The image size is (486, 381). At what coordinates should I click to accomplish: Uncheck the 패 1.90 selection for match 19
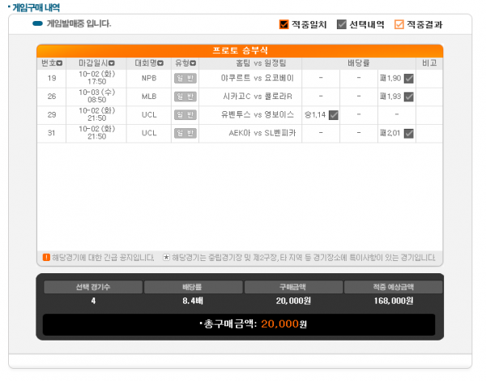point(409,79)
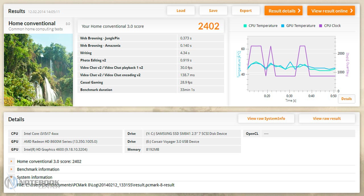Click the Load button

(181, 11)
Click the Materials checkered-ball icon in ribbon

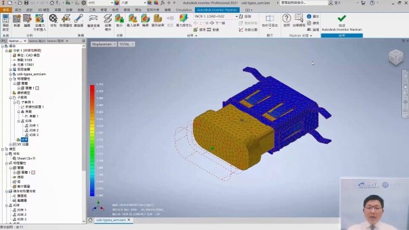53,19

■ **TRY IT**: Leave the pictures out, then output exactly the lines from the "Click the Materials" line through the end of the records above, and no others.

■ **EXERCISE ANSWER**:
Click the Materials checkered-ball icon in ribbon

53,19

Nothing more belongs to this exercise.